WHAT IS EXPECTED =
Would you output the entries below only from the line containing "You are a computer-use agent. 1037x778" through the line containing "Task: Open version history clock icon", exactly as they stand and with both ends included?

[Opening SUPPLIED DATA section]

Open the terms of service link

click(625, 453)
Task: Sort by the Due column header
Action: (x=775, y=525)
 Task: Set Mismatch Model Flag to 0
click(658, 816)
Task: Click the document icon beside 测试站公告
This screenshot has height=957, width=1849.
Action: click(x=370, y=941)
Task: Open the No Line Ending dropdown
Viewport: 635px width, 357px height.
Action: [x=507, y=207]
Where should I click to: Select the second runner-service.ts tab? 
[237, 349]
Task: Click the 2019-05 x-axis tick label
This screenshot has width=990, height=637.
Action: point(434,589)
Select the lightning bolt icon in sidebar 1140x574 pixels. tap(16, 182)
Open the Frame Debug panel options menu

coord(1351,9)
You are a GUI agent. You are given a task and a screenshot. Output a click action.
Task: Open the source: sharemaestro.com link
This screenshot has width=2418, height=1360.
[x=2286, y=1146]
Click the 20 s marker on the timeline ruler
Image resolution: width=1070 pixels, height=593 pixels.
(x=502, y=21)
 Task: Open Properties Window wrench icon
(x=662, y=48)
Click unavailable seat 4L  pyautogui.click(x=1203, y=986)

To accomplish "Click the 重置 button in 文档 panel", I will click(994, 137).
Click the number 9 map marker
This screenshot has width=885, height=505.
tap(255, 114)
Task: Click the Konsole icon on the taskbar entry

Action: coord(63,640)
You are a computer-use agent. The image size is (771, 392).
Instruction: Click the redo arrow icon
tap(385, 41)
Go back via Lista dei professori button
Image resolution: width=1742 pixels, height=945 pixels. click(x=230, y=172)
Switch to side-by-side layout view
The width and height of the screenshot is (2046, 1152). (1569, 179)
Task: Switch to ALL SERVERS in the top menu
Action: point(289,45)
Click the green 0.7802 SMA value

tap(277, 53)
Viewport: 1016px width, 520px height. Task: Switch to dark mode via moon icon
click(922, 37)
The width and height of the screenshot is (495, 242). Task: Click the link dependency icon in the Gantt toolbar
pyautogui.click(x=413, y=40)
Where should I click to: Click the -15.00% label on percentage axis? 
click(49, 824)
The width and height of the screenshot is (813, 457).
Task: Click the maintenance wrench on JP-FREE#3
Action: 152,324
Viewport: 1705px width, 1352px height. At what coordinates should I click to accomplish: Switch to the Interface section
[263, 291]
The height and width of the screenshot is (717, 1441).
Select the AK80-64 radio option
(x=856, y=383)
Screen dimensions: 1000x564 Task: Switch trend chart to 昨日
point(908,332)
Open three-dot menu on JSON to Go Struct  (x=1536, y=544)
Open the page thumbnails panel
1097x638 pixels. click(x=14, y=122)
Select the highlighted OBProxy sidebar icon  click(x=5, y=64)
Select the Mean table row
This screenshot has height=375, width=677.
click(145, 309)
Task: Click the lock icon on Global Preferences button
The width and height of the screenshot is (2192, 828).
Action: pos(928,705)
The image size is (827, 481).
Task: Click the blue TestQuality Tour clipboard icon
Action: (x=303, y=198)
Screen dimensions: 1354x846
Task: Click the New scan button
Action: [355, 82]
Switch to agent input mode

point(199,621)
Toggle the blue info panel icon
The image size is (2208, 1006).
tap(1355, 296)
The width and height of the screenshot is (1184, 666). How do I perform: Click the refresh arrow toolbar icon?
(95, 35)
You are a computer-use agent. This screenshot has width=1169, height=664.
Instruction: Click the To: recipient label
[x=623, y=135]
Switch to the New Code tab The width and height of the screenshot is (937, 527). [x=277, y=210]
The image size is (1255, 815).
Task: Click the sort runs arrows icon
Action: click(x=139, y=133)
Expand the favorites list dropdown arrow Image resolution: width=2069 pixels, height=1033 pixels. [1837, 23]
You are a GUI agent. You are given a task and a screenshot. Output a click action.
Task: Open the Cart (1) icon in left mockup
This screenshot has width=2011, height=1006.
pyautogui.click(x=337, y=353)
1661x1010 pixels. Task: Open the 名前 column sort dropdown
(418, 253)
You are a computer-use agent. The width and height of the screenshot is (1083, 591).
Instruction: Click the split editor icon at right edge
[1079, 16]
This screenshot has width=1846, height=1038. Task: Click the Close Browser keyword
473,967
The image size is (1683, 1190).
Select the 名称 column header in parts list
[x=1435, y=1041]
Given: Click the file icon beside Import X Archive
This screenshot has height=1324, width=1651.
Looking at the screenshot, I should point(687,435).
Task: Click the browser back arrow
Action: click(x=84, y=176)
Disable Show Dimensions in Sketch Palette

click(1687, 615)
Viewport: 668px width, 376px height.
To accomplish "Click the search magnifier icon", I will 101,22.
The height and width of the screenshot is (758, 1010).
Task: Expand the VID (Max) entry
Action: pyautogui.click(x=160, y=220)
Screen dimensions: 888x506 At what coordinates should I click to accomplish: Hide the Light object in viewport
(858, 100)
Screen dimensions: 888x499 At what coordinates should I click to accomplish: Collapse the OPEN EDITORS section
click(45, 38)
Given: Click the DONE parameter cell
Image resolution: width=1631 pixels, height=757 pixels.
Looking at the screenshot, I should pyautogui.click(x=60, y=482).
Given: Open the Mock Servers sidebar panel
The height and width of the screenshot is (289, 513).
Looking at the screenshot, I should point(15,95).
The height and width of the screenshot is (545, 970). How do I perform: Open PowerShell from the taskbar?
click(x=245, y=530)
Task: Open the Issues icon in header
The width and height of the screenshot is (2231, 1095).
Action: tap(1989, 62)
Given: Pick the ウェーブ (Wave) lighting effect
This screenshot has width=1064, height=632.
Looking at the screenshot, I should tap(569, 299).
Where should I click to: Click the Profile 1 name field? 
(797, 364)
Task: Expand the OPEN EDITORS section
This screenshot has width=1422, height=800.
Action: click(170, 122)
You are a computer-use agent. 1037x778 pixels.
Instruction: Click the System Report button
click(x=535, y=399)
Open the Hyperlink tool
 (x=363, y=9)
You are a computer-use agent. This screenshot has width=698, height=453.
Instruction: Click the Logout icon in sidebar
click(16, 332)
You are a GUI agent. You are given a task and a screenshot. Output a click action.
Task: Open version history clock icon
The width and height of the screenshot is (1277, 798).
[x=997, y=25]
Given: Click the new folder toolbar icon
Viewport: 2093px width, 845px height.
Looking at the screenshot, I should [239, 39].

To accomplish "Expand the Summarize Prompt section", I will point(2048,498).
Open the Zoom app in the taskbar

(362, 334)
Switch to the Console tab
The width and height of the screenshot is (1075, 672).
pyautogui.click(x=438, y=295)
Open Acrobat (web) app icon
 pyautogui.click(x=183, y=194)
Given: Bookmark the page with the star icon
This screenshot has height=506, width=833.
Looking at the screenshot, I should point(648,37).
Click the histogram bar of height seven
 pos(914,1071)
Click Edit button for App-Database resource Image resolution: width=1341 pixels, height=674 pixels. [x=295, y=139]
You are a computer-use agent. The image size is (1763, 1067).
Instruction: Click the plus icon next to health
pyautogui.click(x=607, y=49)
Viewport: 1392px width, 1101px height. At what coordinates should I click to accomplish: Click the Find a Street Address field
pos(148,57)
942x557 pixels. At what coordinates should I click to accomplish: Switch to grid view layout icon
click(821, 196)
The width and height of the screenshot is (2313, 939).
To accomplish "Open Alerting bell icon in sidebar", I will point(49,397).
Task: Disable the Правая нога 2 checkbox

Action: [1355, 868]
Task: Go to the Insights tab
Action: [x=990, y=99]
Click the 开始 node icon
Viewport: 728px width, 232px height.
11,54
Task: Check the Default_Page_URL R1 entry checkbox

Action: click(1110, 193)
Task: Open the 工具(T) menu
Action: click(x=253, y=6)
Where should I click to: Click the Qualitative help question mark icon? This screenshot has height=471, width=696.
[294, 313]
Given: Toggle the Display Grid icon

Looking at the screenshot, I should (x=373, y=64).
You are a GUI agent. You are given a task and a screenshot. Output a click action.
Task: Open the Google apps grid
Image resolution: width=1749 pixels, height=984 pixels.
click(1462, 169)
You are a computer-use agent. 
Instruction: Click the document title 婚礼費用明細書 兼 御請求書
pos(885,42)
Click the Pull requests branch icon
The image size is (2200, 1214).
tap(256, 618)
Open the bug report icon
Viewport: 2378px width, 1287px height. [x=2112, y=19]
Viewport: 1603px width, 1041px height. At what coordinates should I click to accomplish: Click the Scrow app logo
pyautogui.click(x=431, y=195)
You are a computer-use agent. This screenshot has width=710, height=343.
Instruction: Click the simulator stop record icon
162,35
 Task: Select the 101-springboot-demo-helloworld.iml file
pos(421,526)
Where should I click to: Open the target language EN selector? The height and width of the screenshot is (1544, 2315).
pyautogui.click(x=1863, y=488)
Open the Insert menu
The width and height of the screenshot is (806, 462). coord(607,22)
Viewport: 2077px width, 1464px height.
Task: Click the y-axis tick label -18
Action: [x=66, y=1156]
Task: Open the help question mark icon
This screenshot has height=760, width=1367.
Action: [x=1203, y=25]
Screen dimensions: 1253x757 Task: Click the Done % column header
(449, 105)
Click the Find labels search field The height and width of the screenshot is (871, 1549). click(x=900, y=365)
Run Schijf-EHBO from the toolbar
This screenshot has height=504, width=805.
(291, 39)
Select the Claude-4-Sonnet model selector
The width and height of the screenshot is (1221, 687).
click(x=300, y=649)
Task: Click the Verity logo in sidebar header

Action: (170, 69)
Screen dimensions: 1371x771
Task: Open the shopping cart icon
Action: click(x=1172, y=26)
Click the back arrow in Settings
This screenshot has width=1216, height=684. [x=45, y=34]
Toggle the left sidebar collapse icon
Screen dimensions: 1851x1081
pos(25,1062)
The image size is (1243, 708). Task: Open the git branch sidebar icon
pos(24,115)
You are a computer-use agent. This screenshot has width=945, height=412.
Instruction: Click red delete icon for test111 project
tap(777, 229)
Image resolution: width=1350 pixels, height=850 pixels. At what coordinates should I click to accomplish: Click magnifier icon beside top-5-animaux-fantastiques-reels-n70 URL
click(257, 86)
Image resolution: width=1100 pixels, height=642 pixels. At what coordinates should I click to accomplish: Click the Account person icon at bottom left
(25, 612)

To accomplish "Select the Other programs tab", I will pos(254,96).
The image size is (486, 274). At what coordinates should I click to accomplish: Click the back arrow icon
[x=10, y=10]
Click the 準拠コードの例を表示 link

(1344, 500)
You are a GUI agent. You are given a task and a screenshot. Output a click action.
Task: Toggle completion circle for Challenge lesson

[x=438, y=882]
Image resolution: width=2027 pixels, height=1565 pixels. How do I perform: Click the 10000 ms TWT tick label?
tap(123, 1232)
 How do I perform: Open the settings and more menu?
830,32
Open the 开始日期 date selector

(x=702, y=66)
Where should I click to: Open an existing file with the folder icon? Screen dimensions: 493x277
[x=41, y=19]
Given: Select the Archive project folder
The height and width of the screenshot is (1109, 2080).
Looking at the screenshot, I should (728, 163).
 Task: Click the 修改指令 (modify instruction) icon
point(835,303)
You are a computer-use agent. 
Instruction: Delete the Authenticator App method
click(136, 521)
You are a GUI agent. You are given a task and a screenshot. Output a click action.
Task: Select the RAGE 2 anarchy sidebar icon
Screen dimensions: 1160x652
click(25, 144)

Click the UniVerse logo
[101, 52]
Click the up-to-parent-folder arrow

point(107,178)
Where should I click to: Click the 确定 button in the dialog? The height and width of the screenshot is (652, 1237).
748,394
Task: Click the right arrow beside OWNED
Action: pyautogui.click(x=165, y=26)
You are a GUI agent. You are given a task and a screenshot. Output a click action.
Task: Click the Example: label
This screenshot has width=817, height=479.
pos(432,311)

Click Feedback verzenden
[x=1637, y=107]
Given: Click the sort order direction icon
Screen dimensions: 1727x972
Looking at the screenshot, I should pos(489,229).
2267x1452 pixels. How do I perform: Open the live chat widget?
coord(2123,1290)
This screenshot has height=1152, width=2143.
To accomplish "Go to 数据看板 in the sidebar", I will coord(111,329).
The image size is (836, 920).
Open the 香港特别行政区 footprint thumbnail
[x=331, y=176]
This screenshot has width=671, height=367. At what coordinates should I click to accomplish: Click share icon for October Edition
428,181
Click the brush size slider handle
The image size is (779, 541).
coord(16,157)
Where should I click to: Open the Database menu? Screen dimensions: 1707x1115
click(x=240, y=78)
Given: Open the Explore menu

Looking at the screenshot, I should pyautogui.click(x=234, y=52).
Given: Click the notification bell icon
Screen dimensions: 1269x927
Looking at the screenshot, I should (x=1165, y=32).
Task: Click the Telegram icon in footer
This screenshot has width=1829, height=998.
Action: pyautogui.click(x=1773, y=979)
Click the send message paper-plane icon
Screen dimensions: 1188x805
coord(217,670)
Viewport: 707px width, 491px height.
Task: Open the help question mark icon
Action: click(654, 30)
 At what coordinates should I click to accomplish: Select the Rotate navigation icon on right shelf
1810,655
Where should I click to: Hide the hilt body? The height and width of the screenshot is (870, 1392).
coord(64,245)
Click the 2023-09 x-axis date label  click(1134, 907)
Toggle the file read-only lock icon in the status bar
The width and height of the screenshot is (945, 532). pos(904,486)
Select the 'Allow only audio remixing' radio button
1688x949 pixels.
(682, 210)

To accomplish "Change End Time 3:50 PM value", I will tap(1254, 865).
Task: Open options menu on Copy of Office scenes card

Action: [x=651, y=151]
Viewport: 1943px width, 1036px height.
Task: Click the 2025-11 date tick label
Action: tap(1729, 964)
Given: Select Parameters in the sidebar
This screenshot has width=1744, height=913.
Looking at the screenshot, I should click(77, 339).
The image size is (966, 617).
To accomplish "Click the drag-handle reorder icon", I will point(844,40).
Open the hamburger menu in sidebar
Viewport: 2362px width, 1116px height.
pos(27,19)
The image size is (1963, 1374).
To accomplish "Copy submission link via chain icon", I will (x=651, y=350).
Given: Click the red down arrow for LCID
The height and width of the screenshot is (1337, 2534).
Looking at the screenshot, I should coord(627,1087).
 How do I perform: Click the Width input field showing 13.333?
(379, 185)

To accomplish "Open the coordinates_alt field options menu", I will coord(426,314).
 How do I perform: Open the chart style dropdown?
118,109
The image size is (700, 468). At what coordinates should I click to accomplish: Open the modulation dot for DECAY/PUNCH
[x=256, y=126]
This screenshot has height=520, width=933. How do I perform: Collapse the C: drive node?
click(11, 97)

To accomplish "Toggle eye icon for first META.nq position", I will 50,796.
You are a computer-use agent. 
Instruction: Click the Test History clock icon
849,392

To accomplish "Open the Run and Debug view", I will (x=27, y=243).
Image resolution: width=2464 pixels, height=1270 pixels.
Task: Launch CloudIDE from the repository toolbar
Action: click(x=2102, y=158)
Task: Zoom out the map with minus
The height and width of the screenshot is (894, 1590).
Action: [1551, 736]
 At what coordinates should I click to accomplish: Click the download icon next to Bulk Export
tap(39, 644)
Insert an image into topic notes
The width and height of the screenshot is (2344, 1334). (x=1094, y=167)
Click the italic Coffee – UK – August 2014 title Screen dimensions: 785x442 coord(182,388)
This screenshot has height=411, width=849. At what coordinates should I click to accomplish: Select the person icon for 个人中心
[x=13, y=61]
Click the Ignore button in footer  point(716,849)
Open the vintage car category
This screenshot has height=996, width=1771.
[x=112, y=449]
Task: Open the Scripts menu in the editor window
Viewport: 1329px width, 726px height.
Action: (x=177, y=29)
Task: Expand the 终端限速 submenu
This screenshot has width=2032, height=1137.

[Closing SUPPLIED DATA section]

PROBLEM SOLUTION =
You are a computer-use agent. 1037x778 pixels.
Instruction: Click the System Report button
click(x=535, y=399)
Open the Hyperlink tool
 (x=363, y=9)
You are a computer-use agent. This screenshot has width=698, height=453.
Instruction: Click the Logout icon in sidebar
click(16, 332)
You are a GUI agent. You are given a task and a screenshot. Output a click action.
Task: Open version history clock icon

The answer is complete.